[antlr-interest] adding Unicode identifiers confuses grammar
David J. Biesack
David.Biesack at sas.com
Mon Sep 14 08:36:59 PDT 2009
I'm working on a grammar for an AMPL-like language (see an extracted simplified
version below). It works fine (ANTLR 3.1.3) when I use the following token
definition for identifiers:
ID
:
('a'..'z'|'A'..'Z'|'_'|'$') ('a'..'z'|'A'..'Z'|'_'|'0'..'9'|'$')*
;
but when I copy the token fragments for Unicode identifiers from
http://openjdk.java.net/projects/compiler-grammar/antlrworks/Java.g
and change my ID rule to use them:
ID
:
IdentifierStart IdentifierPart*
;
I get many warnings and disabled tokens, and an error.
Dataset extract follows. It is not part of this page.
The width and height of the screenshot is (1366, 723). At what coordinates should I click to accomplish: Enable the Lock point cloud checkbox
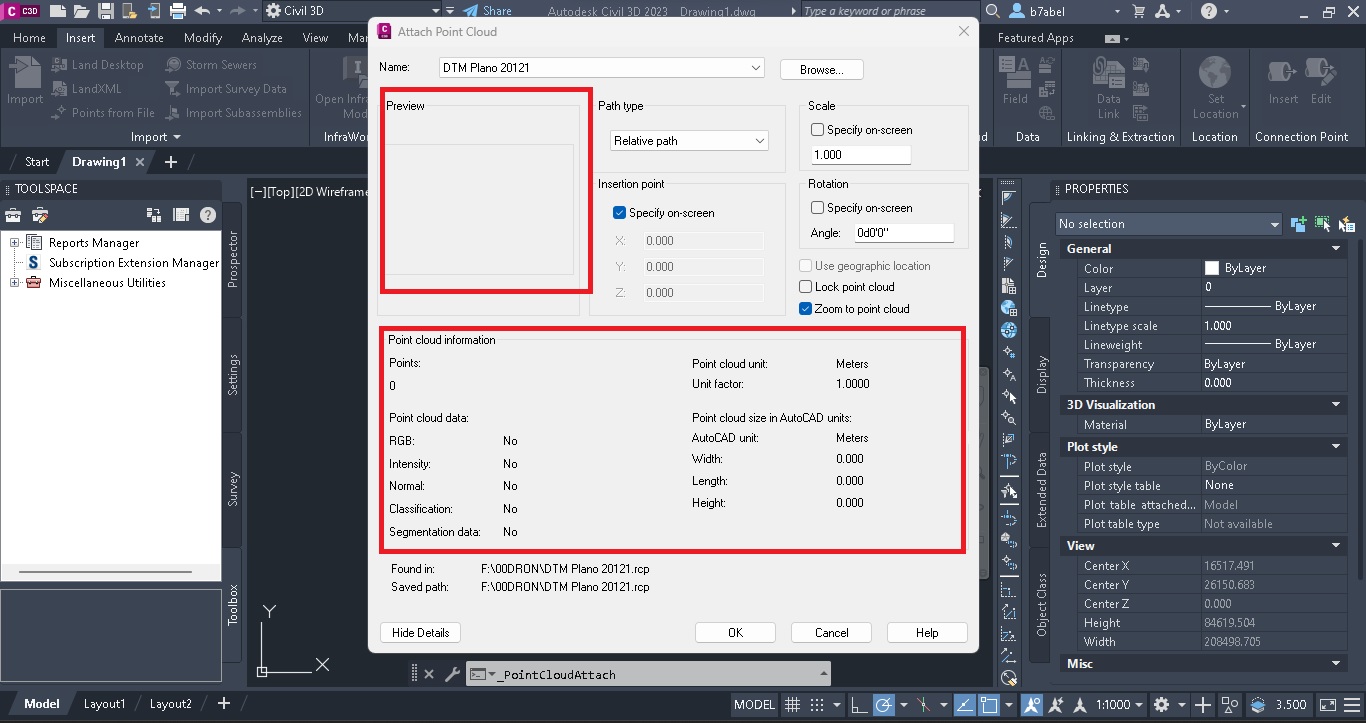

Here are some (full errors listed below):
warning(209): AMPL.g:140:1: Multiple token rules can match input such as "'o'": OR, ORDERED, ID
As a result, token(s) ORDERED,ID were disabled for that input
...
warning(209): AMPL.g:75:1: Multiple token rules can match input such as "':'": ASSIGN, COLON
As a result, token(s) COLON were disabled for that input
...
error(208): AMPL.g:852:1: The following token definitions can never be matched because prior tokens match the same input: BINARY,CIRCULAR,CROSS,DEFAULT,DIFF,DIMENSION,ELSE,INT,INTEGER,INTER,INTERVAL,LIST,LONG,MAXIMIZE,MIN,MINIMIZE,ORDERED,PROD,SUBJECT,SYMBOLIC,SYMDIFF,SUM,TO,WHERE,WITHIN,LE,GE,COLON,MultiLineComment
For example, colon ':' is '\u003a' which is not in IdentifierStart, so I don't know how
that causes an ambiguity with ASSIGN or COLON tokens (':=' and ':')
(not all the tokens in the grammar below are used in this excerpt; they are used
in the longer grammar, though)
I cannot find how to resolve this. Any help?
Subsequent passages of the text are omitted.